Tuesday, April 23, 2013

The view from No Man's Land

See, here's the problem.

You get through the chemotherapy, FINALLY, AT LAST. You mark off that last treatment on the calendar, and then you draw a line through each day of the 21-day cycle until you figure it's really over now.

But you still don't feel better. Not really.

Gradually, as the days go by and the longed-for normality refuses to return, you become aware that the poisons that have hopefully seen off the Freeloader's little mates have done some serious damage to your body. Damage that's not going away any time soon.

Your joints still ache. Your fingertips are still numb, and so are the soles of your feet; sometimes it keeps you awake at night. Your scarred armpit pulls and tingles and aches, and you don't know if it's just the chemo messing with your senses, or if the nerves are regrowing at last, or if it's because the infection's returning.

You try to get back to eating real food, instead of flavoured milk and soup and mush. You try to eat some real meat, real fresh vegies with texture and crunch, and your gums are still screaming blue murder afterwards. You try to eat some slightly spicy food, and lie awake all night in agonies of indigestion.

You can't put up with it a moment longer. You go back on the tablets that line your stomach. You feel crushed by that; it's like you lost a battle. You were so looking forward to not having any tablets to take. All you want is to feel normal for a few weeks, before they nuke you.

But normal is a million miles away still. You realise, eventually, that you're damaged; you come to see that you need some sort of recovery programme to try to heal your body.

But suddenly there's nobody there to guide you. You're in No Man's Land, that lonely exposed place between the bottomless trench of chemo and the spattering gunfire of radiotherapy. Nobody is telling you how to deal with this. There's no protocol.

Maybe you should be trying some dietary supplements, or natural therapies- maybe making some lifestyle changes. But you're nervous of doing the wrong thing and counteracting the treatment, or doing too much too soon. You don't want to get engulfed by the gazillion and one bat-shit crazy cancer-curing foods and therapies that pepper your Facebook feed. You wish you'd thought to ask your oncologist about how to proceed at that last appointment, but you were so rapt to be through the chemo that it didn't even cross your mind.

Nor his.

Does it ever cross the oncologist's mind, I wonder, that the patient might need some help recovering from being poisoned?

Nah, didn't think so.

*************

Yet again, it's Dr Rosie to the rescue.

Yes, the iron tablets that Jimmy the Paramedic gave you are a good idea; your last blood test showed you were significantly anaemic. That's probably where your mojo went, the reason you just can't get your head around exercise after all those months of getting on the bike every morning like it was a religion. Your red blood cells are shot to pieces.

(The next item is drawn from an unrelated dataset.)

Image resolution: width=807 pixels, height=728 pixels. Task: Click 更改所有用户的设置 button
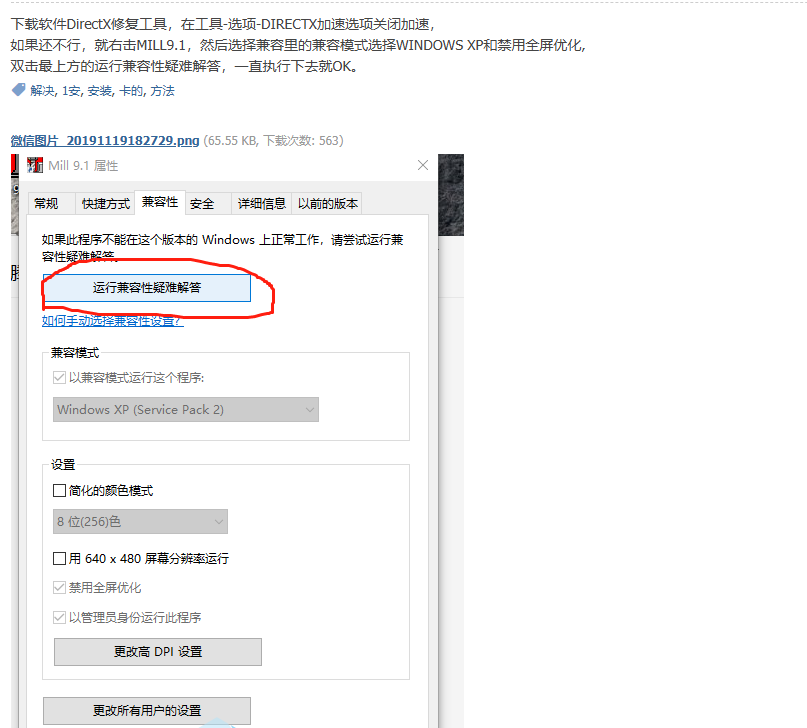pos(147,711)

You're the walking dead.

Yes, you need to be eating good fresh food with lots of vegies; but try not to push the poor digestive system too far too fast. It's had a hell of a horror ride. It'll take some time to recover. Make some vegetable soups...

Soups? screams Ferdinand. Soups? If I even SEE another bowl of soup I'll barf. She's thrown soup at me for five months.

They were thick soups, right? Right. So you just make some broths instead, with chopped vegies in them.

Turkey broth, Ferdi. What about some nice fresh turkey broth?

Hmm... maybe.

You've been poisoned, you see. You can't expect your body to just bounce back. You have to give it time. Rest, and try not to push yourself too hard. Small steps.

************

But of course, you don't want to take small steps. You want to be better, NOW. You want to get out of No Man's Land before you get shot down again.

Small steps.

You get down on your knees and crawl.